As described above, by using the impregnated cathode according to the present invention, the extremely low electron emission characteristics and the deterioration of characteristics in a short time operation, which are problems that the prior art has, are caused. It is possible to provide a cathode for an electron tube that eliminates the occurrence of the electron emission, maintains low temperature operation, and maintains stable electron emission characteristics for a long time.

[Brief description of drawings]

FIG. 1 is a side view showing a broken main part of a structure of an embodiment of a cathode for an electron tube according to the present invention.

FIG. 2 is a cross-sectional view showing a color cathode ray tube as an example for explaining the structure of an electron tube.
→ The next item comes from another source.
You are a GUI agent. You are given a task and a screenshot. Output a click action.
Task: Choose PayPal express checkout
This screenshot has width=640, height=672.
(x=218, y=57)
FIG. 3 is a schematic diagram illustrating an example of an electrode configuration of an electron gun for a cathode ray tube.

[Explanation of symbols]

1 cathode substrate 2 refractory metal 3 holes 4 molybdenum cup 5 W-Sc ₂ -O ₃ -Pt film 6 tantalum sleeve 7 tungsten wire 8 alumina layer 9 heaters 20 face panel 21 neck 23 anode terminal 24 which is connected with the funnel 22 funnel Shadow mask with a large number of apertures 25 Electron gun for emitting three electron beams 26 Deflection yoke 27 Electron beam 28 Phosphor layer arranged in mosaic 29 Internal magnetic shield K Cathode 30 First lattice electrode 31 Second lattice electrode 32 Third grid electrode 33 Fourth grid electrode 34 Fifth grid electrode 35 Sixth grid electrode 36 Cup electrode which is an anode

Claims (1)

[Claims] 1. A cathode for an electron tube, comprising a porous cathode substrate made of a refractory metal impregnated with an electron emitting substance, wherein tungsten and scandium or scandium oxide or both are provided on an electron emitting surface of the cathode. A lattice electrode for an electron gun for a cathode ray tube, comprising a thin film made of at least one metal selected from platinum, iridium and rhodium or a compound thereof.